WHAT TO DO →
1) Reproduce, word for word, the passage of the blog post that starts at "Saturday, April 25, 2009" and ends at "have proven indestructible.".
2) According to the blog post, why does Mouse sit upright for one hour after every feeding? Answer in one to three sentences.

TEXT SEGMENT →
= Beginning of Section =
Tuesday, April 28, 2009


We've had some inquiries on the nature of that sofa and fabric. It's a dove white microfiber suede (60% nylon).  Not only is it super stain-resistant, but Mouse finds it exceptionally soft with a very natural feel.  I like how its thick texture holds in place. Pillows stay square and cushions don't stretch and sag like many microsuedes can do over time.

Saturday, April 25, 2009


Pretty patterned pillows? For a dog who urps? This blog is in the paws of Mouse, a tres-chic dachshund and tough-minded design editor, who has taught me that posh can be pragmatic

Mouse suffers from the neuro-muscular disease, megaesophagus. Lacking a contracting esophagus, she digests sludgy food via gravity by sitting upright for one hour after every feeding. Needless, to say, her efforts are not always successful. Life gets messy. But that's no reason not to go for dove white ultrasuede upholstery on the couch (Weekend Sofa by De La Espada, www.delaespada.com), or for the subtle blue and taupe colors of this pillow fabric. Purchased through Calico Corners, it's a half-acrylic, half-polyester geometric weave from Waverly (www.waverly.com) called Chrysanthemums. Both the couch and pillows have proven indestructible. 

Said the De La Espada showroom manager, "A customer called distressed that their children had written all over the sofa's cushions in purple magic marker. We told her not to worry, just get some soap and water." Our own upholstery has survived the "Mouse Test" as well as red wine spills, labrador drool, and on one occasion, a visiting puppy's wee wee. And the pillow fabric? Mouse's handiwork or my makeup smudges, I've never needed more than a wet cloth for a quick fresh up.
= End of Section =
DATA FOR ANALYSIS →
= Beginning of Section =
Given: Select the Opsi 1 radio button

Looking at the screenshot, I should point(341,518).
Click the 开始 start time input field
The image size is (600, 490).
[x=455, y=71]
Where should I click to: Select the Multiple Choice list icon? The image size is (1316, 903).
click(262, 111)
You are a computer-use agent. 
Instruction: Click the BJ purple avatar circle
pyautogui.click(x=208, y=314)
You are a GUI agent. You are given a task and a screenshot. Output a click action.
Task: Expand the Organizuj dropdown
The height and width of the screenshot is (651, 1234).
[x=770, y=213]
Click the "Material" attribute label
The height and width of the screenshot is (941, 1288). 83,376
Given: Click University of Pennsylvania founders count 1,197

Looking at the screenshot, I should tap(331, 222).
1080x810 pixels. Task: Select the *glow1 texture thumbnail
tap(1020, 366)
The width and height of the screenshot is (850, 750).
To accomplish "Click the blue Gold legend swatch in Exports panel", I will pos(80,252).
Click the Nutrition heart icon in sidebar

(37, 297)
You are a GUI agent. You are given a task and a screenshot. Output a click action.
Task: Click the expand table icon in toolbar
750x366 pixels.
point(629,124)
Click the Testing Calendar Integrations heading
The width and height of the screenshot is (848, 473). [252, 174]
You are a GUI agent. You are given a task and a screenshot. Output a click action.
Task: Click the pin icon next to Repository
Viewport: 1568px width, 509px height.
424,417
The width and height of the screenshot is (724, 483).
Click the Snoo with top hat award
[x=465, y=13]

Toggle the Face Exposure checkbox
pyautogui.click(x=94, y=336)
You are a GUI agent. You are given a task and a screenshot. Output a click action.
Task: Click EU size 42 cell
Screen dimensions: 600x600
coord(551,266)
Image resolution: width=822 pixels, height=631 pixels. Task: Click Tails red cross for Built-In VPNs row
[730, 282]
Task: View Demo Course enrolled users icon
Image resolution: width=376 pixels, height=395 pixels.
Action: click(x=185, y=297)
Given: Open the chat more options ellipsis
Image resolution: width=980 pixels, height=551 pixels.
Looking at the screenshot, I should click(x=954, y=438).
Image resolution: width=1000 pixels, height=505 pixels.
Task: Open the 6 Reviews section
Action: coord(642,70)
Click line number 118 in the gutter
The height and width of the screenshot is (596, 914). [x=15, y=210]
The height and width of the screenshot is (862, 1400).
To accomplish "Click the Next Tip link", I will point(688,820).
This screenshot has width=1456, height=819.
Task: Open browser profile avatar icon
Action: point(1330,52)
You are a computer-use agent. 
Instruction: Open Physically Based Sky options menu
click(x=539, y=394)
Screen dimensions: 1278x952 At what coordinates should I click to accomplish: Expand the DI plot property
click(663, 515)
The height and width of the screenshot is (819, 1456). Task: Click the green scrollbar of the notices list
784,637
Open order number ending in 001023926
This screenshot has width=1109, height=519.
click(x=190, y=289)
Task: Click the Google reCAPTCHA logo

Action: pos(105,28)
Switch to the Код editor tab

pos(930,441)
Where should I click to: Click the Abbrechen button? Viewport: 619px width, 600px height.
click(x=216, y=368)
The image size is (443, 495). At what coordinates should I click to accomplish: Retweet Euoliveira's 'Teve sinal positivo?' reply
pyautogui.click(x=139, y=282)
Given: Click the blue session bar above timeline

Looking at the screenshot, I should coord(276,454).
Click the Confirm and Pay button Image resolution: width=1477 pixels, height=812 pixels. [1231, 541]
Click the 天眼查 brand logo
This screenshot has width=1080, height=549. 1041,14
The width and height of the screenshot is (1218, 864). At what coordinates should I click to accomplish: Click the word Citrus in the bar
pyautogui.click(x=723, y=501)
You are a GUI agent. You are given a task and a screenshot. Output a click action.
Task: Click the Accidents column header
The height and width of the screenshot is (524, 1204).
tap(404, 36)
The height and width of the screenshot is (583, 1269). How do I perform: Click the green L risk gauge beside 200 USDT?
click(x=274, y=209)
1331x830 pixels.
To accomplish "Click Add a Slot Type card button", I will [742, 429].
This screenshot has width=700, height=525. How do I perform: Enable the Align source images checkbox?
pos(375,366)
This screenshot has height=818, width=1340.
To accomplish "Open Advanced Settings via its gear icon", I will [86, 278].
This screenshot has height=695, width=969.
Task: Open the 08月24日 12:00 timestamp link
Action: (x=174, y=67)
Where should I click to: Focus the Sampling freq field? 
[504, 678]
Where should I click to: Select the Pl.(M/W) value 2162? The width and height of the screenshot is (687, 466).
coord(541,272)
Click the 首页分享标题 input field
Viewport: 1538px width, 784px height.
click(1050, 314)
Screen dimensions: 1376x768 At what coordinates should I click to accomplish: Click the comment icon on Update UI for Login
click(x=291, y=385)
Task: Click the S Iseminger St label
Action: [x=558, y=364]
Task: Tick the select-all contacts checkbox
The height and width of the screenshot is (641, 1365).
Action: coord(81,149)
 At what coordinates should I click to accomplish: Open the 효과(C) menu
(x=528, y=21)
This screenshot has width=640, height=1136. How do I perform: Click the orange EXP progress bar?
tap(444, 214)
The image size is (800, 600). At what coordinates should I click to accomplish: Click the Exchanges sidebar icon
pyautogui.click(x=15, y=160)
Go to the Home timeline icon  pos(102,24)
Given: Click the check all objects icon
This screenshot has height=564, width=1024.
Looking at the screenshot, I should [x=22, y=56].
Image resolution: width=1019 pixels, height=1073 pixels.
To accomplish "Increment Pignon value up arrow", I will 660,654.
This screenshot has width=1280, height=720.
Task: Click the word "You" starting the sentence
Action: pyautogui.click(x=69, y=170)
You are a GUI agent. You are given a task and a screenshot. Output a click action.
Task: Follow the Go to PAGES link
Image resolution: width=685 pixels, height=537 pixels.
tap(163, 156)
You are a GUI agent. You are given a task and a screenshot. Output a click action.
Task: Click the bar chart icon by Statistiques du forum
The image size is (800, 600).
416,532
= End of Section =
WRITTEN RESPONSES →
1)
Saturday, April 25, 2009


Pretty patterned pillows? For a dog who urps? This blog is in the paws of Mouse, a tres-chic dachshund and tough-minded design editor, who has taught me that posh can be pragmatic

Mouse suffers from the neuro-muscular disease, megaesophagus. Lacking a contracting esophagus, she digests sludgy food via gravity by sitting upright for one hour after every feeding. Needless, to say, her efforts are not always successful. Life gets messy. But that's no reason not to go for dove white ultrasuede upholstery on the couch (Weekend Sofa by De La Espada, www.delaespada.com), or for the subtle blue and taupe colors of this pillow fabric. Purchased through Calico Corners, it's a half-acrylic, half-polyester geometric weave from Waverly (www.waverly.com) called Chrysanthemums. Both the couch and pillows have proven indestructible.

2) Mouse has megaesophagus, a neuro-muscular disease, so she lacks a contracting esophagus. She therefore digests her sludgy food by gravity, which requires her to stay upright for an hour after each feeding.